In these films, twelve people have shared about their lives, their relationship to faith and the church, and a specific question that has endured throughout that experience. It's vulnerable and real. And that's what makes it so compelling.
Twelve is entirely film-based, and focuses on questions, not answers. Those are the two significant features about it. Much of what the church produces is - for better or worse - driven by text. Books, articles, sermons, notes. For many of us, these are valuable tools for going deeper in understanding who we are, and who God is. But for others, books are no longer a compelling means for reflection. We're more likely to watch a film than we are to read a book. And that's not a bad thing - it's simply where we are. Twelve reflects this.
Questions, Not Answers
Twelve also focuses on questions, rather than answers. Twelve doesn't try to deny that there are areas of life where we might want to take on a particular outlook.
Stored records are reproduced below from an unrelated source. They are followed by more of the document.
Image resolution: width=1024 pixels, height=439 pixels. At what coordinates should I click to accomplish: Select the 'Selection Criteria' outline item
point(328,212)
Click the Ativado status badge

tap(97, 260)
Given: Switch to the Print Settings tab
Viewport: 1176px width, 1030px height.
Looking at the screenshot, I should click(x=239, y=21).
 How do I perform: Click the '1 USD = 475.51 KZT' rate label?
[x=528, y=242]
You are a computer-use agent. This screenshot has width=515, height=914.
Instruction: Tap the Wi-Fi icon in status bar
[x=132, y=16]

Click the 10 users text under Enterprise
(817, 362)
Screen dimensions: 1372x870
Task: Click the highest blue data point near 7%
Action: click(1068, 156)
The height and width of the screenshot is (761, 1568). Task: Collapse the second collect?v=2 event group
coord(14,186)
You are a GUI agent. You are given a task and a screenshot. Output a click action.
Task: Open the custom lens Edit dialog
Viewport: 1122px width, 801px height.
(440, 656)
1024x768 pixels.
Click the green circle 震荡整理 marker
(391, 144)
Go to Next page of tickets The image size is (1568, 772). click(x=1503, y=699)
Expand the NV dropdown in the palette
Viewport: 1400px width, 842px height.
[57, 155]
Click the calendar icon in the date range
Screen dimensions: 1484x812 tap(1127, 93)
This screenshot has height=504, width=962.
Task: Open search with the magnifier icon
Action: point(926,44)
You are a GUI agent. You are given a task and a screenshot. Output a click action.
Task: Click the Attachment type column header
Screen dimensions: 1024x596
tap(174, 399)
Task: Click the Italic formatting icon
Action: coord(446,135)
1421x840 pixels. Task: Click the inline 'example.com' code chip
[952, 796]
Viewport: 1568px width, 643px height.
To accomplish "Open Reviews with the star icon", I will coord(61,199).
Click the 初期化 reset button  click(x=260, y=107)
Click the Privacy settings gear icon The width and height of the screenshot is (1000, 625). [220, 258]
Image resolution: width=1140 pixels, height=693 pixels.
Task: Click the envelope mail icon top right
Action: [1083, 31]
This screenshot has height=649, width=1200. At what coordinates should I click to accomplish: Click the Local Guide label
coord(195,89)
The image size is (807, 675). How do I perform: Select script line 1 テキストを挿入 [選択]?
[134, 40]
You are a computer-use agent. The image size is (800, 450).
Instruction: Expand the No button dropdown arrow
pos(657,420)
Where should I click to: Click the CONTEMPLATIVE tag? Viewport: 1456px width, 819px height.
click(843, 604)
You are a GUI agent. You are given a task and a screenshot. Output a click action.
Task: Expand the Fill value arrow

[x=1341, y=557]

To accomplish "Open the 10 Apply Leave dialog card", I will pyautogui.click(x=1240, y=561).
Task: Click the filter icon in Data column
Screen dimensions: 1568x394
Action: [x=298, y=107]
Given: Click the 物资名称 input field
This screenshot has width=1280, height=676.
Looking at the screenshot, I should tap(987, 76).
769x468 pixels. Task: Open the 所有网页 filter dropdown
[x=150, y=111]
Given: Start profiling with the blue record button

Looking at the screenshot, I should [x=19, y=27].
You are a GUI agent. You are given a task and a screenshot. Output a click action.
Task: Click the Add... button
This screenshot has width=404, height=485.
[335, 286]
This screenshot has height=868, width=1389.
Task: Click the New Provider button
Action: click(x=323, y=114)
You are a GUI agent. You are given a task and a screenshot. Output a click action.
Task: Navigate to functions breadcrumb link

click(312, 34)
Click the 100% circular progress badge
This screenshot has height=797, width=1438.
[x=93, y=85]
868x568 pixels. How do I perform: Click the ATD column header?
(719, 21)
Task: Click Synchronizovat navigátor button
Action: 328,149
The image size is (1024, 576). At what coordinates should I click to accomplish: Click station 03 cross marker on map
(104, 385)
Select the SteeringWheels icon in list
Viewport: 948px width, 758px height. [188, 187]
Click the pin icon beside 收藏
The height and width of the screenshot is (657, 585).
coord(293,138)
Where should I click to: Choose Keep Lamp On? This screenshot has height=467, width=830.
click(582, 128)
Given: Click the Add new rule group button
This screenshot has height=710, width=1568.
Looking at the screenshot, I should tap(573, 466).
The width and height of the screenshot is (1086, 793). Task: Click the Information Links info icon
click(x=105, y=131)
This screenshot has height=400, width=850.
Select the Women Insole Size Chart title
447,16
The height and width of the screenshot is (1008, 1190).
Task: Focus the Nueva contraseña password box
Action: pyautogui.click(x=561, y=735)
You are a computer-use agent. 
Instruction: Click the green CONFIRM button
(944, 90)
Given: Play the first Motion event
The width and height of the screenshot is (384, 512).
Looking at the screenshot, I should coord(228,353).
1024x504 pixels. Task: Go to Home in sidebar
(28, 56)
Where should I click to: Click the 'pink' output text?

But it recognises that questions often don't have answers. This doesn't stop us thinking about them: with many questions we find that we are transformed as people simply by asking them and pondering them. Asking questions again and again that don't have easy answers may feel like going in circles. But in reality, with many questions, we are becoming deeper people the more we ask them. So we are perhaps travelling in a spiral, not a circle, after all.
It is a bold thing to acknowledge our unanswered questions from within the Christian faith. But it is also a transformative thing. These twelve characters show exactly how their questions come out of their experiences as Christians, and we can see how their questions have shaped their lives.